Dennis Waskul, a sociology professor at Ridgewater College and the chairman of the Willmar Human Rights Commission, gave an introduction to the need for human rights in an increasingly diverse rural Minnesota.
Waskul emigrated from the Ukraine when he was 11 and remembers his grandfather struggling with names like Anderson and Olson and wondering, "Why do they have to have such difficult names?"
Waskul cited an increasing diversification in Minnesota, and not just in the metro area. He said 10,000 Liberians are now living in Minneapolis and St. Paul has more Hmong than African-Americans. Willmar now has between 300 and 500 Somalis.
Waskul compared Paynesville with Pelican Rapids, a slightly smaller town in north central Minnesota. A plant there, according to Waskul, has recruited employees from 26 countries.
The reason for this immigration to our country is the opportunities here, Waskul told the chamber members. A man he knows in Willmar used to make 50 cents an hour in Guatemala but now makes $9 an hour at a turkey processing plant.

§ **Source material**
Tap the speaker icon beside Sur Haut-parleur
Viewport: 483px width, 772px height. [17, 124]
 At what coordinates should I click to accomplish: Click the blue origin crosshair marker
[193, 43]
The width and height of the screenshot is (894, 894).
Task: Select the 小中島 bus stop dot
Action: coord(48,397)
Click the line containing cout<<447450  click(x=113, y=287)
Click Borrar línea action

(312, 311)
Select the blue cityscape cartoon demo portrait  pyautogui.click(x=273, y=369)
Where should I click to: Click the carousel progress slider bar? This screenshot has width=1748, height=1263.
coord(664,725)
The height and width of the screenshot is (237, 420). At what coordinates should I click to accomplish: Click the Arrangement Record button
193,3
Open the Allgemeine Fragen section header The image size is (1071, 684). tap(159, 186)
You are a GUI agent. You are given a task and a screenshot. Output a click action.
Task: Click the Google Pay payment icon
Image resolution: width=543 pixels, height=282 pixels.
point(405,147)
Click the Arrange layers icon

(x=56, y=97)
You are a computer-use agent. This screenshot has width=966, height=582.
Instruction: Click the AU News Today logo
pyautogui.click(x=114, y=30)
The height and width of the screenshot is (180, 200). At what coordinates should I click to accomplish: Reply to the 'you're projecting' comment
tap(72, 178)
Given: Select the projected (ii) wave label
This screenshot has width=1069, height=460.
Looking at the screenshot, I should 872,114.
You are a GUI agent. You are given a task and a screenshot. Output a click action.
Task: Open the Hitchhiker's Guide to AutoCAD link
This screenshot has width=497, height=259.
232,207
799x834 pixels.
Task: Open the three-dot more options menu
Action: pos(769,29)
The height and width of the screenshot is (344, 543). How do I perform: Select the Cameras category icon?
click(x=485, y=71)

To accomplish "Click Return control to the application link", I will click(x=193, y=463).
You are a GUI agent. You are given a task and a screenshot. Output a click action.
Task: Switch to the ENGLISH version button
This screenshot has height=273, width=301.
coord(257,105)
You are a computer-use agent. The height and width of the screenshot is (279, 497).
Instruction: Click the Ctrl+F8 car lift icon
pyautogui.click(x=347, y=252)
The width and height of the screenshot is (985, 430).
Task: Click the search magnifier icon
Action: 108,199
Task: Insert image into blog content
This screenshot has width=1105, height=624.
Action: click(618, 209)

§ **Problem statement**
Answer these from the text on Dennis Waskul's talk about human rights:
1. At what age did Waskul emigrate from the Ukraine?
2. From how many countries has the plant in Pelican Rapids recruited employees?
3. What hourly wage does the man Waskul knows in Willmar now earn at the turkey processing plant?

§ **Response**
1. 11
2. 26
3. $9 an hour